Providing support with the resubmission of a radiopharmaceutical product by developing a cost model, updating the budget impact model and the reimbursement file.
Support for a cost analysis study, budget impact model, price and reimbursement dossier, and post-submission follow-up within the context of a reimbursement submission for a radiopharmaceutical product in Belgium.
June 2021 - February 2022
The reimbursement of a radiopharmaceutical product for the treatment of adult GEP-NET patients in Belgium.
Hict was asked to support the resubmission of a radiopharmaceutial product after a previously negative evaluation by TRRI (“Technische Raad voor Radioisotopen”). This negative evaluation was based on a simplified cost comparison of the radiopharmaceutical product with the magistral preparation of the compound in hospitals.
Hict assisted in the development of a cost model to correctly estimate the total cost of magistral preparation of the product, and updating the budget impact (BIA) model and reimbursement file.
Phase 1 - Intake
In the intake phase, the context, strategy and key parameters of the previous submission were discussed and analysed. Based on this analysis, the new strategy was discussed to determine the optimal approach for resubmission.

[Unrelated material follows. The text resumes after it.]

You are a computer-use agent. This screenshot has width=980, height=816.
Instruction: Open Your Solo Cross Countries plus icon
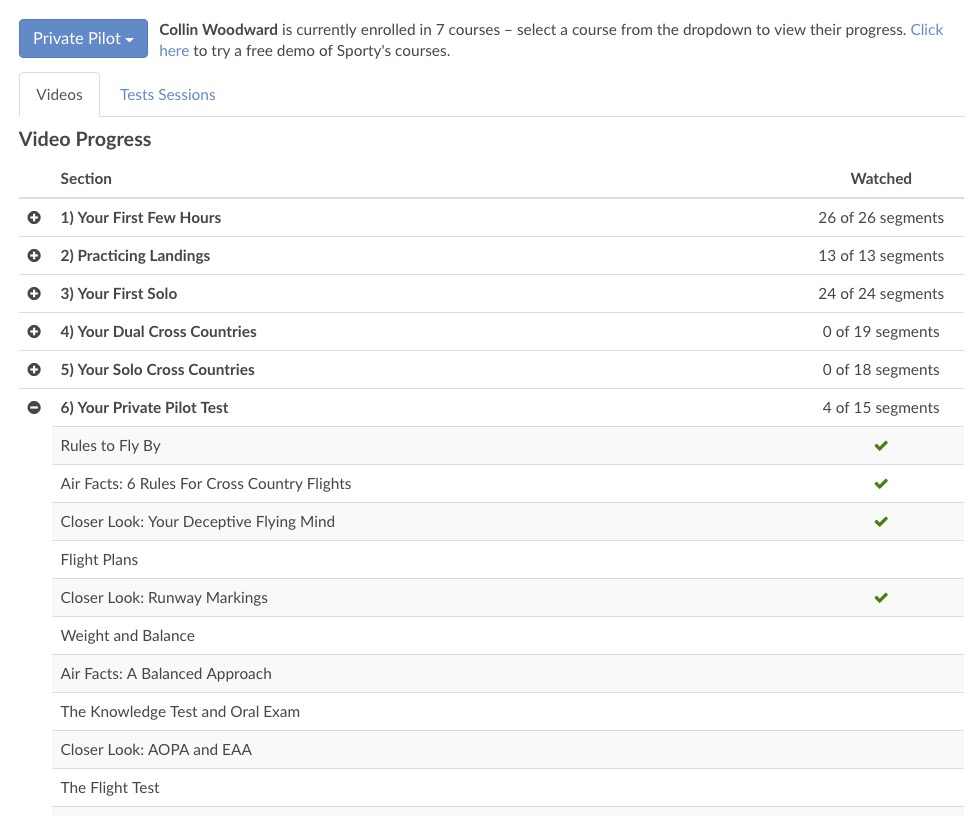pos(34,370)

Next to the strategy discussion, the approach for the cost study was discussed.
To update the BIA model in the most efficient way, we first analysed in depth the available BIA model, data inputs and sources of this model and performed a gap-analysis between the available data and the required data.
Phase 2 - Cost analysis
We executed a cost analysis to get transparant and correct insights on the total cost of the magistral preparation of the radiopharmaceutical compound in Belgian hospitals (Figure 1). For this cost analysis, Hict prepared a cost model in which both the indirect and direct costs related to the production process have been taken into account.
We collected information on the Belgian clinical practice through interviews with a Belgian radiopharmacist experienced with the magistral preparation of this radiopharmaceutical compound. Additional information was obtained from a financial expert with knowledge on cost calculations in hospitals and a head pharmacist.

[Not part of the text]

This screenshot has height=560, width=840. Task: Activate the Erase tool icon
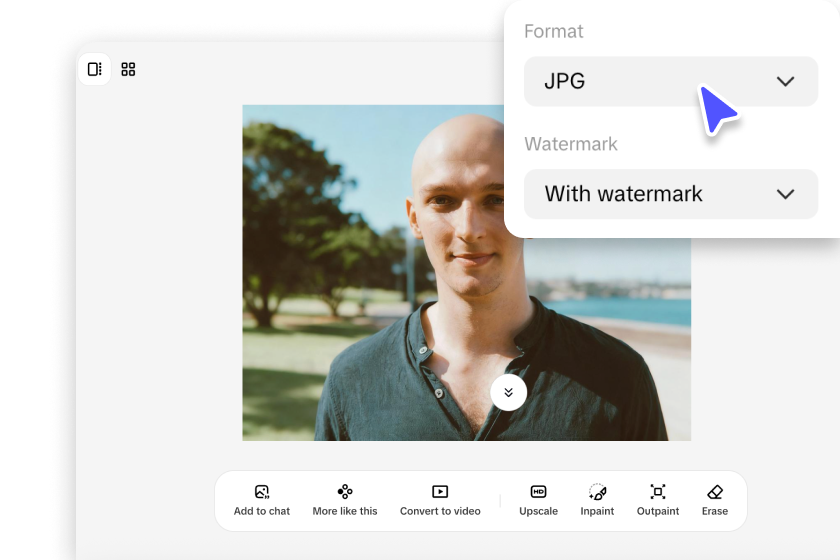click(714, 491)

To calculate the total cost of the magistral preparation of the radiopharmaceutical compound, a flow of the production process was established and the unit costs and respective volumes were collected.
Next to a base case analysis, several scenarios were developed to test different parameters and assumptions, and give the payer insights in potential clinical practices.
Phase 3 - BIA model
Based on the gap-analysis, the missing data to update the BIA model was collected through desk research (i.e. unit costs, epidemiology data) and validation interviews (i.e. market shares, comparators and current clinical practice) with clinical experts in the field.
The BIA model was adapted conforming to the KCE guidelines and RIZIV/INAMI expectations (e.g. 3 budget lines) and updated with the collected data inputs. Sensitivity analyses and scenario analyses were also added to the model.
A report was developed describing the model, methodology, inputs and results to incorporate in the reimbursement file.
Phase 4 - Reimbursement dossier
We updated the previous reimbursement dossier for Belgium with the new strategy, cost study and budget impact model. This was an iterative process with the customer.